[Pixel coordinate grounding data]
* * * *
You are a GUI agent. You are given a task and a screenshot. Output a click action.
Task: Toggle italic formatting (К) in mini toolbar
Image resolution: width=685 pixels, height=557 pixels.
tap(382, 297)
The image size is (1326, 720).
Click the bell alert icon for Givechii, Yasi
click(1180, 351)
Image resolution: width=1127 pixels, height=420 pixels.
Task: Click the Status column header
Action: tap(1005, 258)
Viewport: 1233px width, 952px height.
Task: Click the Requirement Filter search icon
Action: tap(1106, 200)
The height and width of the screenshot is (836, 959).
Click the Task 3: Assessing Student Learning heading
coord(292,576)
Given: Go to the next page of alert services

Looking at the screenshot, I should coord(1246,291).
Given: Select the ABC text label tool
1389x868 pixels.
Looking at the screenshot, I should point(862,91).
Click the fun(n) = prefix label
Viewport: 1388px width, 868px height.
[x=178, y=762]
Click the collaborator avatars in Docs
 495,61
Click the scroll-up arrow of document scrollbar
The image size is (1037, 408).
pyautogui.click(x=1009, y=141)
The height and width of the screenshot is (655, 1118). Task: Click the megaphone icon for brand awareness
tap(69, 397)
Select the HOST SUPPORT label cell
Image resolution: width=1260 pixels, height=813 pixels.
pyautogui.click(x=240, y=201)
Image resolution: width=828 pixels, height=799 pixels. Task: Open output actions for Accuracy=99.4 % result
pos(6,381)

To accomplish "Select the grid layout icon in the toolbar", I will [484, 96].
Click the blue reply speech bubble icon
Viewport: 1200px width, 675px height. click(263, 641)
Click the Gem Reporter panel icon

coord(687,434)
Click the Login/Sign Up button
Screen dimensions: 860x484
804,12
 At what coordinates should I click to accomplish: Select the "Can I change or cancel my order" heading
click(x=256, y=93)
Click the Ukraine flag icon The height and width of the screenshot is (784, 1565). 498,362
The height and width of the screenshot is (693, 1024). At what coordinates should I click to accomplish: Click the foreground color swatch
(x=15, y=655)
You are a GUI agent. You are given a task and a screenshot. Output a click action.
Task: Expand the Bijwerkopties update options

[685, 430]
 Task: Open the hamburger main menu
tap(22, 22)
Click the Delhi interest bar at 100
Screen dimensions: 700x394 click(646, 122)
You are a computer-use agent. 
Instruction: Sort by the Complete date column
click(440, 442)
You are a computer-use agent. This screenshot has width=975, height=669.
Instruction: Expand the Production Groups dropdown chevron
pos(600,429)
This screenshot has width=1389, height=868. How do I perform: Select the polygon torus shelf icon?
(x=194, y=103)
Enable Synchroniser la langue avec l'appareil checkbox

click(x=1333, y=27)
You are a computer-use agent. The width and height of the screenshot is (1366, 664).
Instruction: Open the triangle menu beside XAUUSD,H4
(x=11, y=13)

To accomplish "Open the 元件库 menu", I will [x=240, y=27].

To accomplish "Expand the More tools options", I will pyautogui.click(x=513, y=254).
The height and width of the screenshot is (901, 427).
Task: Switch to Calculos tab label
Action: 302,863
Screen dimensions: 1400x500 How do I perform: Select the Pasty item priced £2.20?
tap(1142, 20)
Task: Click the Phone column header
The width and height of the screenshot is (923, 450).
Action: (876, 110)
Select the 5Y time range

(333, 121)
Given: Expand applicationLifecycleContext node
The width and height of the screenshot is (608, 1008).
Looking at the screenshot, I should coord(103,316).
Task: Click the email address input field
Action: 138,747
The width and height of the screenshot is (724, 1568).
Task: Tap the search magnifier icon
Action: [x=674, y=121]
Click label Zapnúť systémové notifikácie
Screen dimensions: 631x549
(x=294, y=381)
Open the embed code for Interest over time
* * * *
Report, for the data above, every line in which the string "computer" appears.

You are a computer-use agent. 
You are a computer-use agent. This screenshot has width=975, height=669.
You are a computer-use agent. The width and height of the screenshot is (1366, 664).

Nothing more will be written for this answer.